Harold Schulweis, a contemporary Conservative Rabbi and thinker, furthers our commentators ideas: he writes that science and faith actually don't coexist at all. He believes that they are in totally different realms, and serve different purposes. He writes in a sermon from 2002: “Science is concerned with facts. Torah is concerned with value. Science is concerned with "what is". The Torah is concerned with "what ought to be." History is concerned with "what was". Torah is concerned with "what should be".” In other words, it doesn't matter what science claims about the creation of the world, because Torah is about belief and moral values, and science is about provable facts.

Even before Schulweis, the early Reformers found science and faith compatible. In fact, when it was formally organized in the United States, and the first platform was written, in 1885, they wrote: “We recognize in the Bible the record of the consecration of the Jewish people to its mission as the priest of the one God, and value it as the most potent instrument of religious and moral instruction. We hold that the modern discoveries of scientific researches in the domain of nature and history are not antagonistic to the doctrines of Judaism, the Bible reflecting the primitive ideas of its own age, and at times clothing its conception of divine Providence and Justice dealing with men in miraculous narratives.”
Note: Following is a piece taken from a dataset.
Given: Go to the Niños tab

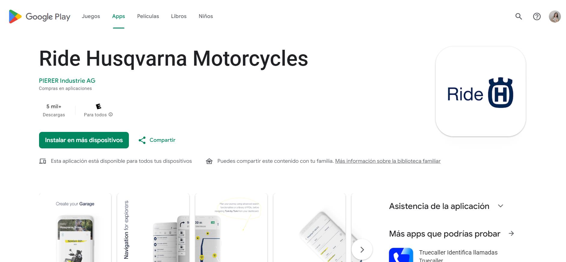Looking at the screenshot, I should (x=206, y=16).
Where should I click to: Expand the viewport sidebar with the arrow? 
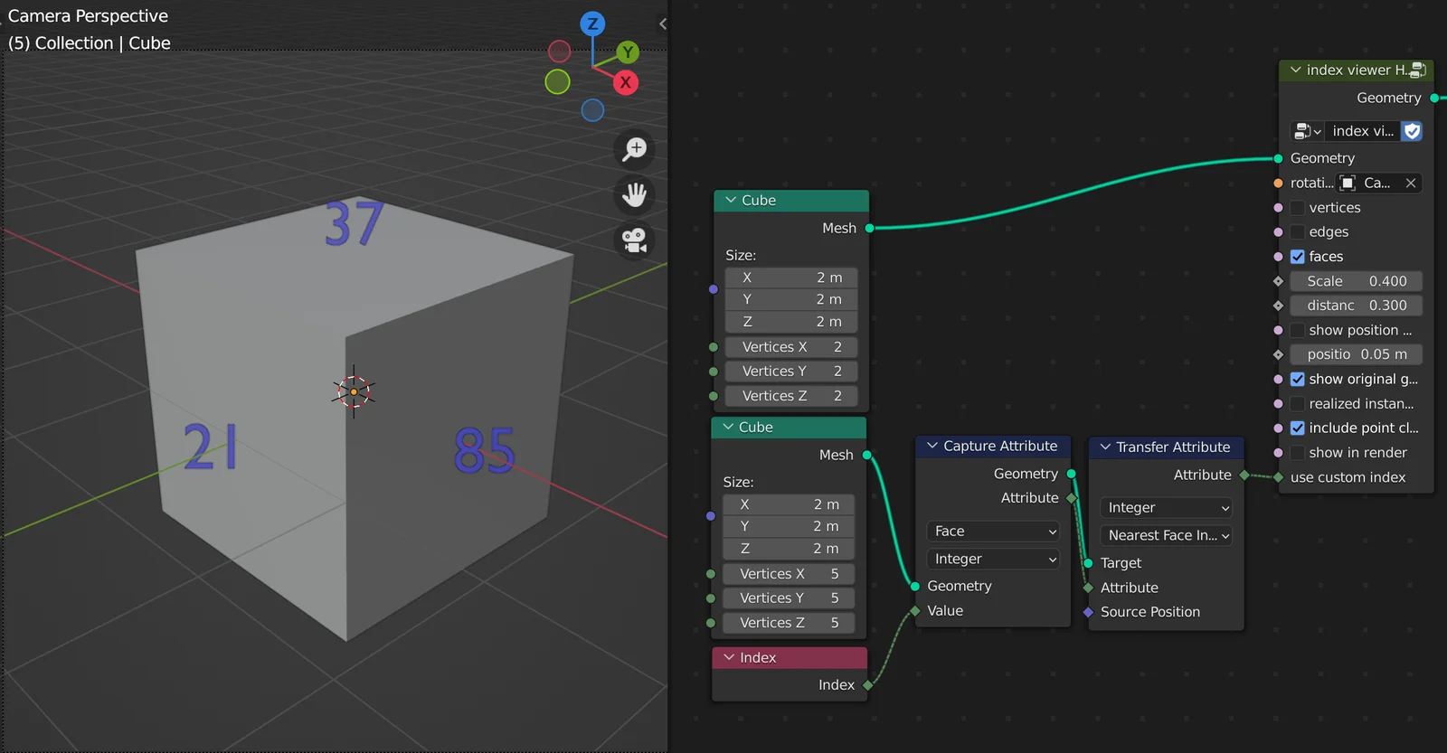point(663,24)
The Reform Movement embraced the critical, also called at times scientific study, of the bible. They were open to modern thought and interpretation as a way to inform faith. This was strengthened when, in 1937, the movement again declared a series of principles. The tenet entitled “Nature of Judaism” reads, in part:

Judaism welcomes all truth, whether written in the pages of scripture or deciphered from the records of nature. The new discoveries of science, while replacing the older scientific views underlying our sacred literature, do not conflict with the essential spirit of religion as manifested in the consecration of man's will, heart and mind to the service of God and of humanity.
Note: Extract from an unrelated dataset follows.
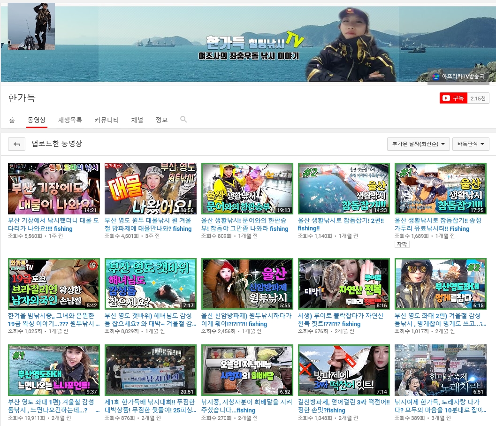Image resolution: width=496 pixels, height=426 pixels.
Task: Go to the 커뮤니티 tab
Action: 107,120
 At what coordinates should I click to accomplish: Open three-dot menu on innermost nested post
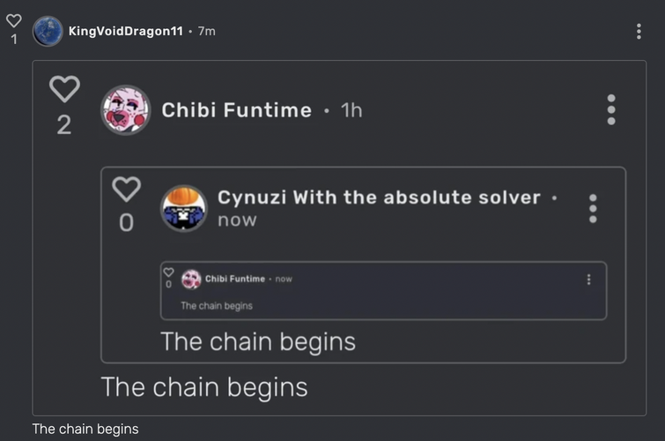(x=588, y=279)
Each platform, while a reflection of the times that they were written, declare that both science and Torah are necessary. They serve different purposes. Torah, and our entire compendium of Jewish literature, is filled with prose and poetry; allegory and parable. . . it is a literature that reminds of moral and value, and importantly, of wonder and of our need for belief and faith. We know the Bible's writings are not based on empirical evidence, nor does it claim to be!

Science, on the other hand, as a pragmatic endeavor, seeks to remove the magic, and researches the mysteries of the world. With science, we move from wonder to fact. With the facts that we gather, we create and develop.

Together science and faith help us understand our world and the universe. We need the Torahs' description of the creation of the world, for through it, we develop our faith and our role in the ongoing creation of the world. We need science to know how and what is, to help us unlock the nuts and bolts of what is. And they each answer our fundamental questions-just in different ways. Science looks to the how; faith looks to the why. Together, with science and faith, we have a full picture of the world- miracles and inquiries; divine and factual; rational and irrational; wisdom and knowledge. We further creation of the world when we use science to heal; we repair the world when we use our faith to ease others' burdens.

In Genesis we learn that we are made in God's image. We also learn that we are stewards over the earth. Our mission is to further the ongoing creation of the world by continuing to unlock its mysteries. Together, science and faith: the mystical and the tangible, the divine and the ordered, will help us to unlock the mysteries of the world.